Ich mache es mal kurz das was du da vor hast  und Koi werden schnell gross und brauchen da mehr alls nee Stinkende Spiesbütte. Sorry aber mach was und dann Richtig. Hier viel Lesen dann wird das Schon  Die armen Fische  Ist nicht Böss gemeint aber ich wolte auch nicht im Winter in nee Speissbütte


----------



## TT_Kreischwurst (26. Aug. 2011)

*AW: Speißkübel für Mini-Koi im Winter ausreichend??*

Soetwas dachte ich mir schon, deswegen frage ich ja auch vorher 

aber da ich wiegesagt vermutlich nur diesen Winter die Kois übernehmen werden, wollte ich eigentlich hohe Kosten vermeiden.

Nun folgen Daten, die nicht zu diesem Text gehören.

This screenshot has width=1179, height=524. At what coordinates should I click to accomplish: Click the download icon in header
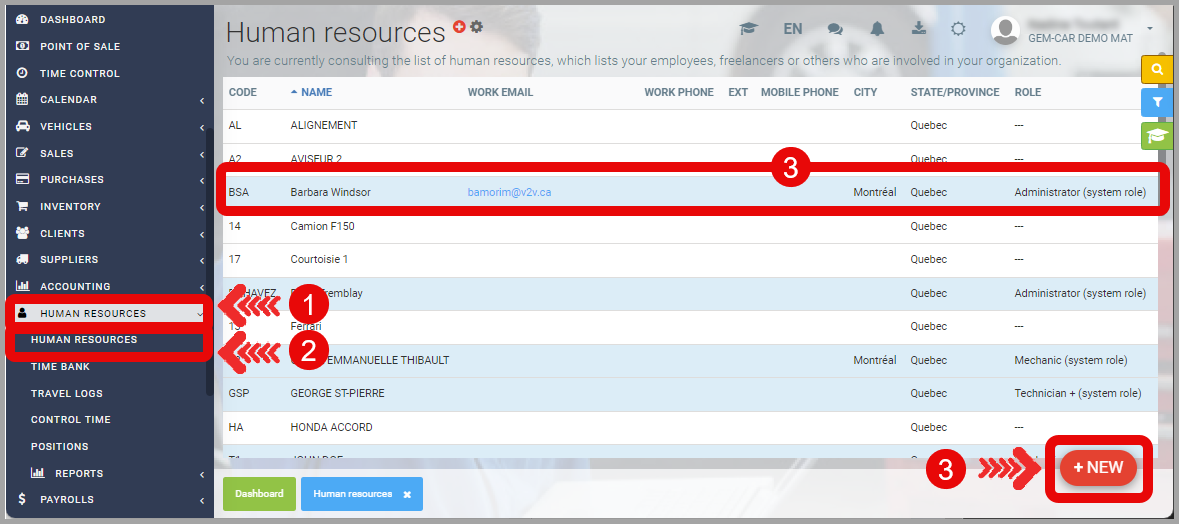pyautogui.click(x=918, y=29)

> Ist nicht Böss gemeint aber ich wolte auch nicht im Winter in nee Speissbütte


Du bist ja bestimmt auch größer als 12cm 

Und mir wäre es lieber sie 2 Monate in zu kleinem Lebensraum zu halten als sie einfach wie die letzten herzlos erfrieren zu lassen 

Hast du/ habt ihr vllt einen Tip wie man es sagen wir unter 50€ Tierwürdiger hinbekommt?
Wiegesagt Membranpumpe, Zeolith, Umwälzpumpe etc ist vorhanden...
Würden 90L/Tier ausreichen 

mfg,Thomas


----------



## AMR (26. Aug. 2011)

*AW: Speißkübel für Mini-Koi im Winter ausreichend??*

dann nimm doch wenigstens ein aufblasbares "plantschbecken"
müsste man doch jetzt zum ende der saison günstig iwo bekommen.


----------



## CrimsonTide (26. Aug. 2011)

*AW: Speißkübel für Mini-Koi im Winter ausreichend??*

du könntest ja ein faltbecken aufstellen ... die haben mehr platz für mehr wasservolumen und kosten auch nicht die welt: http://www.aqua-pond24.de/koi-faltbecken.html z.b.


----------



## Benseoo7 (26. Aug. 2011)

*AW: Speißkübel für Mini-Koi im Winter ausreichend??*

Hallo,
mein Bruder hat sich einen Gartenpool aufgebaut. Die dinger werden immer günstiger und haben ordentlich Volumen. Im Keller aufgebaut mit einem Aquariumfilter. 
Ja.... eigenlich für ca 500 Liter aber mit Sprudelstein beste Werte. 
Becken und gebrauchten Filter 60€ und den Fischen geht es heute noch sehr gut!!!

MfG

Ben


----------



## Vera44 (26. Aug. 2011)

*AW: Speißkübel für Mini-Koi im Winter ausreichend??*

Hallo!

Ich hatte für den Zweck ein Aquarium 1,60m, 500 Liter für 30 € kaufen können. Mußt einfach mal suchen....


----------



## Zermalmer (26. Aug. 2011)

*AW: Speißkübel für Mini-Koi im Winter ausreichend??*

Hallo Thomas,
höre auf die Ratschläge...Du tust Dir und und den Tieren einen gefallen.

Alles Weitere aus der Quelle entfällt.